### Task directions
Repeat each record below exactly as given.

### Exercise data
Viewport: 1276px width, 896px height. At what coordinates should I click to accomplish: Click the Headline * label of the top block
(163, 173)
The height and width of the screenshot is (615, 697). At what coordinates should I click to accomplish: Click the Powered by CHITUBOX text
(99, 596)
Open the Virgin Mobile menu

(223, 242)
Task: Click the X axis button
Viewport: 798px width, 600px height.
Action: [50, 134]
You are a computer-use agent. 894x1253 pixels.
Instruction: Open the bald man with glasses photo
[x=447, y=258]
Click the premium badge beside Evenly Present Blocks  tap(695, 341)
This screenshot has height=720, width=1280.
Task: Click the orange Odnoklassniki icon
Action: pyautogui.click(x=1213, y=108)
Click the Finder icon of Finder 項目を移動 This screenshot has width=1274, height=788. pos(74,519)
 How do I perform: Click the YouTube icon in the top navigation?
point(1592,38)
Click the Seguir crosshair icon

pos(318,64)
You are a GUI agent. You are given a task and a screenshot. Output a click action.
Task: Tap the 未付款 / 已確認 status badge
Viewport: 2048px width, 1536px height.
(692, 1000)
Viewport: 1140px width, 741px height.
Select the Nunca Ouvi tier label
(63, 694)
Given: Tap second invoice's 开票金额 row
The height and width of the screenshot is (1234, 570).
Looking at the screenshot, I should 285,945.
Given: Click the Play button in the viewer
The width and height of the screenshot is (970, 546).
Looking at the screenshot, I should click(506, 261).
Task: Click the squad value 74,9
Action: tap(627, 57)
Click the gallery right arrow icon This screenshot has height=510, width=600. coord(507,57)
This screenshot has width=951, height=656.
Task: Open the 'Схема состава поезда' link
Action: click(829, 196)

### Response box
Viewport: 1276px width, 896px height. At what coordinates should I click to accomplish: Click the Headline * label of the top block
(163, 173)
The height and width of the screenshot is (615, 697). At what coordinates should I click to accomplish: Click the Powered by CHITUBOX text
(99, 596)
Open the Virgin Mobile menu

(223, 242)
Task: Click the X axis button
Viewport: 798px width, 600px height.
Action: [50, 134]
You are a computer-use agent. 894x1253 pixels.
Instruction: Open the bald man with glasses photo
[x=447, y=258]
Click the premium badge beside Evenly Present Blocks  tap(695, 341)
This screenshot has height=720, width=1280.
Task: Click the orange Odnoklassniki icon
Action: pyautogui.click(x=1213, y=108)
Click the Finder icon of Finder 項目を移動 This screenshot has width=1274, height=788. pos(74,519)
 How do I perform: Click the YouTube icon in the top navigation?
point(1592,38)
Click the Seguir crosshair icon

pos(318,64)
You are a GUI agent. You are given a task and a screenshot. Output a click action.
Task: Tap the 未付款 / 已確認 status badge
Viewport: 2048px width, 1536px height.
(692, 1000)
Viewport: 1140px width, 741px height.
Select the Nunca Ouvi tier label
(63, 694)
Given: Tap second invoice's 开票金额 row
The height and width of the screenshot is (1234, 570).
Looking at the screenshot, I should 285,945.
Given: Click the Play button in the viewer
The width and height of the screenshot is (970, 546).
Looking at the screenshot, I should click(506, 261).
Task: Click the squad value 74,9
Action: tap(627, 57)
Click the gallery right arrow icon This screenshot has height=510, width=600. coord(507,57)
This screenshot has width=951, height=656.
Task: Open the 'Схема состава поезда' link
Action: click(829, 196)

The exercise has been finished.